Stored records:
=======
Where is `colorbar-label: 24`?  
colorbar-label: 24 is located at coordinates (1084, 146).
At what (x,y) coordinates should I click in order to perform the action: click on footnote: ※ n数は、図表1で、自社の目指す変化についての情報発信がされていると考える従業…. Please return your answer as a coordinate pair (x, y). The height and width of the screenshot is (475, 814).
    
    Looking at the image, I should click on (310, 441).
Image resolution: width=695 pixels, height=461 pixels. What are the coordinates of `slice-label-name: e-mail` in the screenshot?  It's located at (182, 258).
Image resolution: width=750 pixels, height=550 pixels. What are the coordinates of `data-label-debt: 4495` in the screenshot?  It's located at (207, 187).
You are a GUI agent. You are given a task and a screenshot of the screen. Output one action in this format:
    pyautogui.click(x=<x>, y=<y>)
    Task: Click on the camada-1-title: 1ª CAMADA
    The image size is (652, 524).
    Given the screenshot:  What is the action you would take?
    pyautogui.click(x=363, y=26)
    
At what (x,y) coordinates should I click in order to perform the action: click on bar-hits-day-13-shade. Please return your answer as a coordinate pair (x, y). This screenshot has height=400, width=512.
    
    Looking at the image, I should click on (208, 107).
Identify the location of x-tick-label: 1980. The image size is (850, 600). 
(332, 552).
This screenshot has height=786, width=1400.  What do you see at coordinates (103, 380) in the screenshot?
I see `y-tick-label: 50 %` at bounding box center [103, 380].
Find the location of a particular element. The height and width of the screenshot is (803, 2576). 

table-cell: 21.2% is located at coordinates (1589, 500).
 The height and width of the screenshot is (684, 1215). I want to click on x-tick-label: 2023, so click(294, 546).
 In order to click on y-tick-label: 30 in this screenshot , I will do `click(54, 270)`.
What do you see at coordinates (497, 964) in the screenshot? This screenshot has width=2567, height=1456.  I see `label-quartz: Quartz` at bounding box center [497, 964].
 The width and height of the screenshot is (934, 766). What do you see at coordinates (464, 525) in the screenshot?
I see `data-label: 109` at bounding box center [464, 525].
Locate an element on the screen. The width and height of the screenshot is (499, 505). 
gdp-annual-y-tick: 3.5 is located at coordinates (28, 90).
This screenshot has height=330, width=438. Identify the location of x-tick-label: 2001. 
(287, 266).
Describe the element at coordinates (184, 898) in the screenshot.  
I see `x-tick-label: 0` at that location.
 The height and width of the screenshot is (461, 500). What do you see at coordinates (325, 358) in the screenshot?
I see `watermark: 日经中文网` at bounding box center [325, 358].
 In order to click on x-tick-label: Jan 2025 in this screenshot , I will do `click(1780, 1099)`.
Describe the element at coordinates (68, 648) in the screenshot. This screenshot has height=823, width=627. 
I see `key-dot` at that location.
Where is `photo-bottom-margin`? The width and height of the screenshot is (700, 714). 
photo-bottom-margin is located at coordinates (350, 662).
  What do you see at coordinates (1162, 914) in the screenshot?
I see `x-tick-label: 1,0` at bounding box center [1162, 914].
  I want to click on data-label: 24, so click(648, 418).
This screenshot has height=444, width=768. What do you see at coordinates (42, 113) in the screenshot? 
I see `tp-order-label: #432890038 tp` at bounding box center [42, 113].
=======
Exercise prompt
Quote every line of the listing above word for word, from the first line to the last.

Task answer
Where is `colorbar-label: 24`?  
colorbar-label: 24 is located at coordinates (1084, 146).
At what (x,y) coordinates should I click in order to perform the action: click on footnote: ※ n数は、図表1で、自社の目指す変化についての情報発信がされていると考える従業…. Please return your answer as a coordinate pair (x, y). The height and width of the screenshot is (475, 814).
    
    Looking at the image, I should click on (310, 441).
Image resolution: width=695 pixels, height=461 pixels. What are the coordinates of `slice-label-name: e-mail` in the screenshot?  It's located at (182, 258).
Image resolution: width=750 pixels, height=550 pixels. What are the coordinates of `data-label-debt: 4495` in the screenshot?  It's located at (207, 187).
You are a GUI agent. You are given a task and a screenshot of the screen. Output one action in this format:
    pyautogui.click(x=<x>, y=<y>)
    Task: Click on the camada-1-title: 1ª CAMADA
    The image size is (652, 524).
    Given the screenshot:  What is the action you would take?
    pyautogui.click(x=363, y=26)
    
At what (x,y) coordinates should I click in order to perform the action: click on bar-hits-day-13-shade. Please return your answer as a coordinate pair (x, y). This screenshot has height=400, width=512.
    
    Looking at the image, I should click on (208, 107).
Identify the location of x-tick-label: 1980. The image size is (850, 600). 
(332, 552).
This screenshot has height=786, width=1400.  What do you see at coordinates (103, 380) in the screenshot?
I see `y-tick-label: 50 %` at bounding box center [103, 380].
Find the location of a particular element. The height and width of the screenshot is (803, 2576). 

table-cell: 21.2% is located at coordinates (1589, 500).
 The height and width of the screenshot is (684, 1215). I want to click on x-tick-label: 2023, so click(294, 546).
 In order to click on y-tick-label: 30 in this screenshot , I will do `click(54, 270)`.
What do you see at coordinates (497, 964) in the screenshot? This screenshot has width=2567, height=1456.  I see `label-quartz: Quartz` at bounding box center [497, 964].
 The width and height of the screenshot is (934, 766). What do you see at coordinates (464, 525) in the screenshot?
I see `data-label: 109` at bounding box center [464, 525].
Locate an element on the screen. The width and height of the screenshot is (499, 505). 
gdp-annual-y-tick: 3.5 is located at coordinates (28, 90).
This screenshot has height=330, width=438. Identify the location of x-tick-label: 2001. 
(287, 266).
Describe the element at coordinates (184, 898) in the screenshot.  
I see `x-tick-label: 0` at that location.
 The height and width of the screenshot is (461, 500). What do you see at coordinates (325, 358) in the screenshot?
I see `watermark: 日经中文网` at bounding box center [325, 358].
 In order to click on x-tick-label: Jan 2025 in this screenshot , I will do `click(1780, 1099)`.
Describe the element at coordinates (68, 648) in the screenshot. This screenshot has height=823, width=627. 
I see `key-dot` at that location.
Where is `photo-bottom-margin`? The width and height of the screenshot is (700, 714). 
photo-bottom-margin is located at coordinates (350, 662).
  What do you see at coordinates (1162, 914) in the screenshot?
I see `x-tick-label: 1,0` at bounding box center [1162, 914].
  I want to click on data-label: 24, so click(648, 418).
This screenshot has height=444, width=768. What do you see at coordinates (42, 113) in the screenshot? 
I see `tp-order-label: #432890038 tp` at bounding box center [42, 113].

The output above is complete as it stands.